*** Passage shown

Buying software? Ignore references
As a (small) software entrepreneur, it is amazing to witness how hell is breaking loose when certain large software vendors start deploying their “solutions”. Even more fascinating, is that, after causing massive damage, the vendor just signs another massive deal with another large company and hell breaks loose again. Repeat this one hundred times, and you witness a world-wide verticalized software leader crippling an entire industry with half-backed technology.
Any resemblance between the characters in this post and any real retail company is purely coincidental.
I did already point out that Requests For Quotes (RFQ) were a recipe for disaster, but RFQs alone do not explain the scale of the mess. As I have become more familiar with selling to large companies, I now tend to think that one heavyweight driver behind these epic failures is a banal flaw of the human mind: we massively overvalue other people’s opinion on a particular subject instead of relying on our own judgment.
In B2B software, one’s references usually come from is a person who works in a company similar to the one you are trying to sell to, and who, when called by your prospects, conveys exceptionally positive feelings about you and extremely vague information about your solution. Having tested this approach myself, I can say that the results are highly impressive: the reference call is an incredibly efficient sales method. Thus, it is pretty safe to assume that any sufficiently large software B2B vendor is also be acutely aware of this pattern as well.
At this point, for the vendor, it becomes extremely tempting not to merely stumble upon happy customers who happen to be willing to act as referees, but to manufacture these references directly, or even to fake them if it’s what it takes. How hard could this be? It turns out that it’s not hard at all.
As a first-hand witness, I have observed that there are two main paths to manufacture such references, which I would refer to as the non-subtle path and the subtle path. My observations indicate that both options are routinely leveraged by most B2B software vendors once they reach a certain size.
The non-subtle path is, well, not subtle: the vendor pays. Don’t get me wrong, there is no bribery involved or anything that would be against the law. Your “reference” company gets paid through a massive discount on its own setup fee, and is under a strict agreement that they will play their part in acting as a reference later on. Naturally, it is difficult to include this in the official contract, but it turns out that you don’t need to. Once a verbal agreement is reached, most business executives stick to the spirit of the agreement, even if they are not bound by written contract to do so. Some vendors go even a step further by directly offering a large referral fee to their flagship references.

******
*** Material

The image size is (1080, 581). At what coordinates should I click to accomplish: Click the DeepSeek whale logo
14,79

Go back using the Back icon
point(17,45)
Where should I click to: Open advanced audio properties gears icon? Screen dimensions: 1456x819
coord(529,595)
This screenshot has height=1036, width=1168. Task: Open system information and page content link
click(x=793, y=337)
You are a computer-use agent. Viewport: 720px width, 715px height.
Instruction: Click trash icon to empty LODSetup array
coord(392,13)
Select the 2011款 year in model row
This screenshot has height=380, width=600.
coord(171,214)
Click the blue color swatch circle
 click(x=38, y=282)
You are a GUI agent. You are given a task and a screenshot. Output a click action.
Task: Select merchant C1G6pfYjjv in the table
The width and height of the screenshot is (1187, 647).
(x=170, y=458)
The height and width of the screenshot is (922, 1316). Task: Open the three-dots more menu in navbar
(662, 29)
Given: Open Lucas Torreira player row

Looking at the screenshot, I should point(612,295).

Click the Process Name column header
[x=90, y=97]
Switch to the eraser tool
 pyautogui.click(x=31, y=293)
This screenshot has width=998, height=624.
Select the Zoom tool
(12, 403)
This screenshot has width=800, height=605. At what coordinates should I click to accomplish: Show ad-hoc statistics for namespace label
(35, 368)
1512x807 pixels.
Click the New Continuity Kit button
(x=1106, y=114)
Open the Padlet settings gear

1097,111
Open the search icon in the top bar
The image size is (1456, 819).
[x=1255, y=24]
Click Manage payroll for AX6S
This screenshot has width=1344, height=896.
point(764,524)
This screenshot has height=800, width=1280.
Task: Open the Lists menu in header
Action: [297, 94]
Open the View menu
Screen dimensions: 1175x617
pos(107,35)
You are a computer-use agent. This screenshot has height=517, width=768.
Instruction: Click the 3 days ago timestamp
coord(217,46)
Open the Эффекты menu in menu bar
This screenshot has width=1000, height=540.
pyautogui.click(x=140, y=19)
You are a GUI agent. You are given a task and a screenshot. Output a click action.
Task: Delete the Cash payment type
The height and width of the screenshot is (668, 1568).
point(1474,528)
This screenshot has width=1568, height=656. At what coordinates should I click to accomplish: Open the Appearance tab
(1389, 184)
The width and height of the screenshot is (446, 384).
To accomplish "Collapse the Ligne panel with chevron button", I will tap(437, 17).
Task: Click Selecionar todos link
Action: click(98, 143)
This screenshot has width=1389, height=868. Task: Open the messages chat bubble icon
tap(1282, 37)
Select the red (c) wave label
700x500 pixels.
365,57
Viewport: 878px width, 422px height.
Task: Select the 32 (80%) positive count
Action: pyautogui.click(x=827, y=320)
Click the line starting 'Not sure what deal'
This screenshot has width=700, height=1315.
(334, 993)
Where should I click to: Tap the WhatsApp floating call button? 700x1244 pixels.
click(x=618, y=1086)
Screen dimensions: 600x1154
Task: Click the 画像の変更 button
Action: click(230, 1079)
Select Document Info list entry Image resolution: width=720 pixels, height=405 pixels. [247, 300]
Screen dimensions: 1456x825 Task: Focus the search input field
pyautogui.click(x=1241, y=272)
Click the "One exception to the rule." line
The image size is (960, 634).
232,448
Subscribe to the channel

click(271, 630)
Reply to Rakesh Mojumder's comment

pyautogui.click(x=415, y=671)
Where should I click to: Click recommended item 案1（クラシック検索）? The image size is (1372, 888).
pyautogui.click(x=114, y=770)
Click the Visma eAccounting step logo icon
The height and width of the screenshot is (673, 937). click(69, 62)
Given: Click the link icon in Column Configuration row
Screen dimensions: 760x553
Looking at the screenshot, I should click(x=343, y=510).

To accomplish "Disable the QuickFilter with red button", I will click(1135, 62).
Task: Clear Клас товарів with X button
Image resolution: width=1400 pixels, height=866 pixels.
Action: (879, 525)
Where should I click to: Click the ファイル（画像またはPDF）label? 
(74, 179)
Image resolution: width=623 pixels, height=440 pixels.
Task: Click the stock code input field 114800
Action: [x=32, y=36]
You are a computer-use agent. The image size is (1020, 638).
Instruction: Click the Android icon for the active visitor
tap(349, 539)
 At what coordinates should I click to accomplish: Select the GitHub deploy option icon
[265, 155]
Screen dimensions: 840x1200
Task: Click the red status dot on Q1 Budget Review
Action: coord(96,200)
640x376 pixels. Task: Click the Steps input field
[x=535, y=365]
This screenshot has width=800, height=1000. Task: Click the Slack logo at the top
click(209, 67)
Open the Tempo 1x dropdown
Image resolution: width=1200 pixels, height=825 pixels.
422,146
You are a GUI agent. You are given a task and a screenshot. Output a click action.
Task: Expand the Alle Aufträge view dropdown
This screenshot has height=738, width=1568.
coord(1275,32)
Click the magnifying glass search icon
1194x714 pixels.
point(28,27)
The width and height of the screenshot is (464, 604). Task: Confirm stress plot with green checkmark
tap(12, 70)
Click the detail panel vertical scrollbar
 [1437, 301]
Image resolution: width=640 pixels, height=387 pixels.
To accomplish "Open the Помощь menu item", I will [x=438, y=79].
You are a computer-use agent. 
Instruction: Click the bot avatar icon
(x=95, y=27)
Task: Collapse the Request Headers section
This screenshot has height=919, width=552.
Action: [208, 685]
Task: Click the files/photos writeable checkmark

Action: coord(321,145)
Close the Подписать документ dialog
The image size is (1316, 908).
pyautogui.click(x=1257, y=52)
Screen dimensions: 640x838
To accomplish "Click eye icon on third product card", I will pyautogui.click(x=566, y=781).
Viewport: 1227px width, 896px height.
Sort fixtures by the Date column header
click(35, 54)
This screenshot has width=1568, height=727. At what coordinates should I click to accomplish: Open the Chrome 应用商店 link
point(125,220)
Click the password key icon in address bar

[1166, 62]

******

» **Job A**: In the post on buying software, how is the "reference" company paid on the non-subtle path?
» **Job B**: Quote the post on buying software word for word, starting at "Any resemblance between" and ending at "our own judgment.".
» **Job C**: Write the next part of the post on buying software, picking up after its last sentence.

» **Exercise output A**: Through a massive discount on its own setup fee.

» **Exercise output B**:
Any resemblance between the characters in this post and any real retail company is purely coincidental.
I did already point out that Requests For Quotes (RFQ) were a recipe for disaster, but RFQs alone do not explain the scale of the mess. As I have become more familiar with selling to large companies, I now tend to think that one heavyweight driver behind these epic failures is a banal flaw of the human mind: we massively overvalue other people’s opinion on a particular subject instead of relying on our own judgment.

» **Exercise output C**:
The subtle path takes another angle: the vendor overinvests to make the “reference” client happy. Indeed, usually, even the worst flaws of an enterprise software can be fixed given unreasonable efforts, that is, efforts that go well beyond the budget of your client. As a vendor, you still have the option to pick a few clients where you decide to overinvest and make sure that they are genuinely happy. When the time comes and a reference has to be provided, the reference is naturally chosen as one of those “happy few” clients who benefit from an outstanding service.
While one can be tempted to argue that the subtle path is morally superior to the non-subtle path, I would argue that they are both equally deceptive, because a prospect gets a highly distorted view of the service actually provided by the vendor. The subtle path has the benefit of not being a soul crushing experience for the vendor staff, but many people accommodate the non-subtle path as well.
If you happen to be in a position of buying enterprise software, it means that you should treat all such hand-picked references with downright mistrust. While it is counter-intuitive, the rational option is to refuse any discussions with these references as they are likely to distort your imperfect - but so far unbiased - perception of the product to be acquired.
Refusing calls with references? Insanity, most will say. Let’s step back for one second, and let’s have a look at what can be considered as the “gold standard”1 of rational assessment: the paper selection process of international scientific publications. The introduction of blind, and now double-blind, peer reviews was precisely motivated to fight the very same kind of mundane human flaws. Nowadays, if a research team was to try to get a paper published based on the ground that they have buddies who think that their work is “cool”, the scientific community would laugh at them, and rightly so. Only the cold examination of the work itself by peers stands ground.
And that is what references are: they are buddies of the vendor.
In addition, there is another problem with references that is very specific to the software industry: time is of the essence. References are a reflection of the past, and by definition, when looking at the past, you are almost certain to miss recent innovations. However, software is an incredibly fast-paced industry. Since I launched Lokad, the supply chain software have been disrupted by three major tech waves: cloud computing, multichannel commerce and mobile commerce; and that is not even counting “minor” waves like Big Data. Buying software is like buying a map: you don’t want an outdated version.
Software that is used to run large companies is typically between one and two decades behind what would be considered as “state of the art”. Thus, even if a vendor is selling technology that is one decade behind the rest of the market, this vendor can still manage to be perceived as an “upgraded” company by players who were two decades behind the market. It is a fallacy to believe that because the situation improved somewhat, the move to purchase a particular software was a good one. The opportunity to get up to speed with the market has been wasted, and the company remains uncompetitive.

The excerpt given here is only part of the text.